Table of Contents
Problem Statement
In the “Elements Appear more than N/K times in Array” problem we have given an integer array of size n. Find the elements which appear more than n/k times. Where k is the input value.
Input Format
The first and only one line containing two integers N and K.
Second-line containing N space-separated integers.
Output Format
The first and only one line containing all those integers with space-separated which are present in the array more than n/k times.
Constraints
- 1<=N,K<=10^5
- -10^9<=a[i]<=10^9
Example
7 6 1 3 4 7 4 7 5
4 7
Explanation: Size of the array (n) = 7, n/k = 1. Therefore, we need to find elements that are coming more than 1 time.
Therefore, output: [4, 7].
10 5 1 1 1 2 2 3 3 4 4 5
1
Explanation: Size of the array (n) =10, n/k = 2. Therefore, we need to find elements that are coming more than 2 times.
Therefore, output: [1].
Algorithm
- Traverse the whole array element by element.
- If the current element is not present in the map then add it to the map with the value 1.
- Else find the current freq of this element and add it into the map with the value freq+1.
- Traverse the whole map and check the value of each key. If the key is greater than n/k then print the key.

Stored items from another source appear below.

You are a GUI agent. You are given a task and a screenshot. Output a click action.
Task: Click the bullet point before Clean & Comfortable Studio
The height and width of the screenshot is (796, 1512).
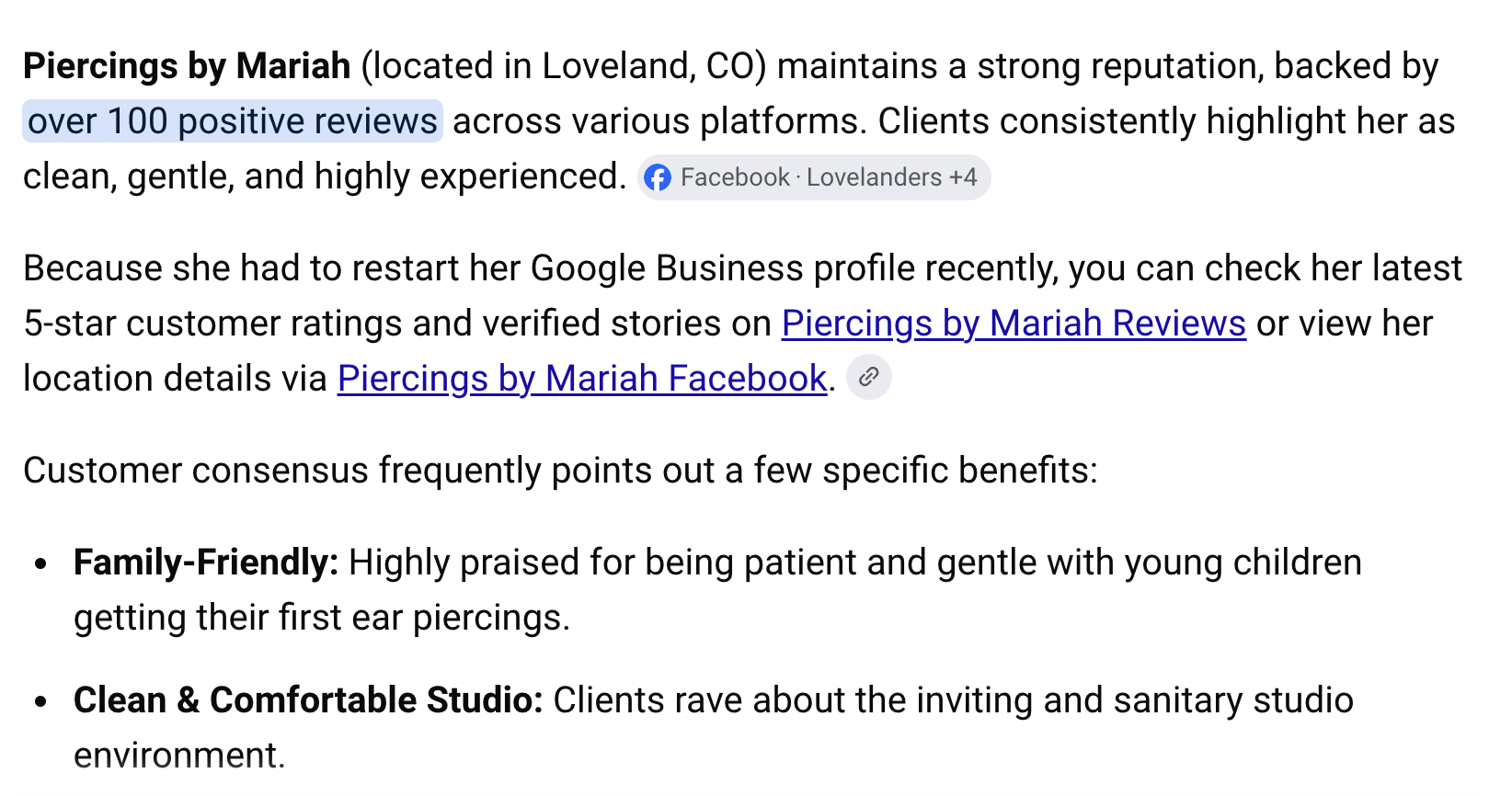[x=40, y=701]
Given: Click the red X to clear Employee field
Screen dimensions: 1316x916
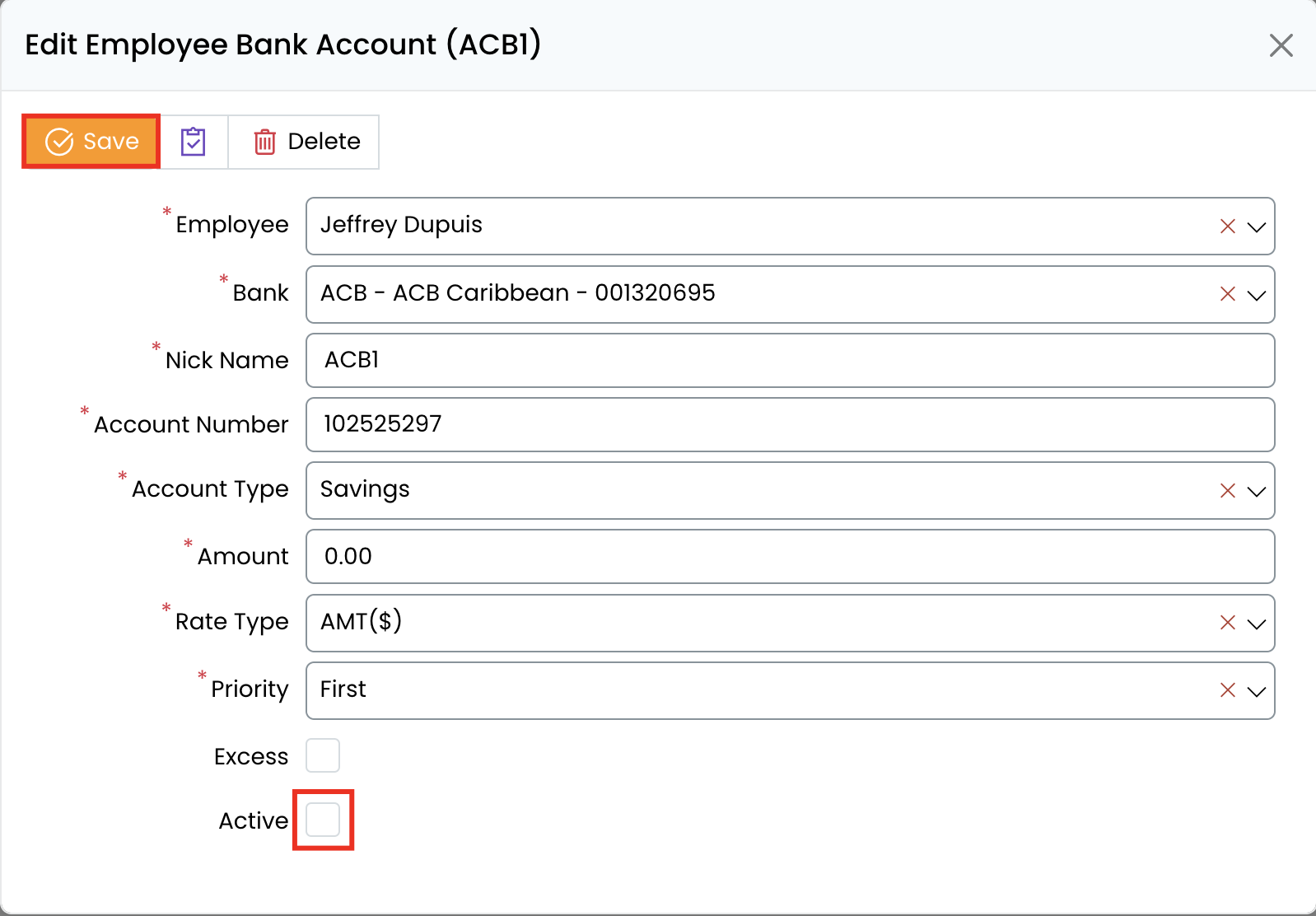Looking at the screenshot, I should click(1227, 227).
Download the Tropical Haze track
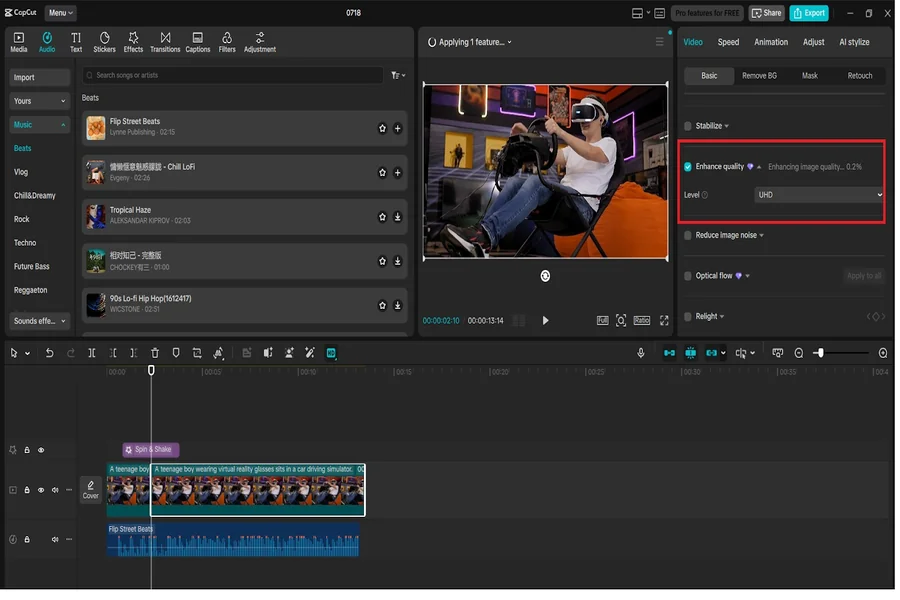 pos(397,217)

- Otherwise, move to the next element.
Implementation
C++ Program for Elements Appear more than N/K times in Array
#include <bits/stdc++.h>
using namespace std;
int main()
{
int n,k;
cin>>n>>k;
int a[n];
for(int i=0;i<n;i++)
{
cin>>a[i];
}
int req = n/k;
unordered_map<int,int> m;
for(int i=0;i<n;i++)
{
m[a[i]]++;
}
for(auto u: m)
{
if(u.second>req)
{
cout<<u.first<<" ";
}
}
cout<<endl;
return 0;
}Java Program for Elements Appear more than N/K times in Array
import java.util.HashMap;
import java.util.Map;
import java.util.Scanner;
class sum
{
public static void main(String[] args)
{
Scanner sr = new Scanner(System.in);
int n = sr.nextInt();
int k = sr.nextInt();
int a[] = new int[n];
for(int i=0;i<n;i++)
{
a[i] = sr.nextInt();
}
HashMap<Integer, Integer> m = new HashMap<Integer, Integer>();
for(int i=0;i<n;i++)
{
int val = m.get(a[i])== null? 0 : m.get(a[i]);
m.put(a[i], val+1);
}
for(Map.Entry u : m.entrySet())
{
int val = (int) u.getValue();
if(val > (n/k))
{
System.out.print(u.getKey()+" ");
}
}
System.out.println();
}
}7 3 3 4 3 4 3 4 1
3 4
Complexity Analysis for Elements Appear more than N/K times in Array
Time Complexity
O(n) where n is the size of the given array a[]. Here we traverse the whole array and find the freq of each element and store it in a hashmap.
Space Complexity
O(n) where n is the size of the given array a[]. Here we use the map to store the frequency of each element.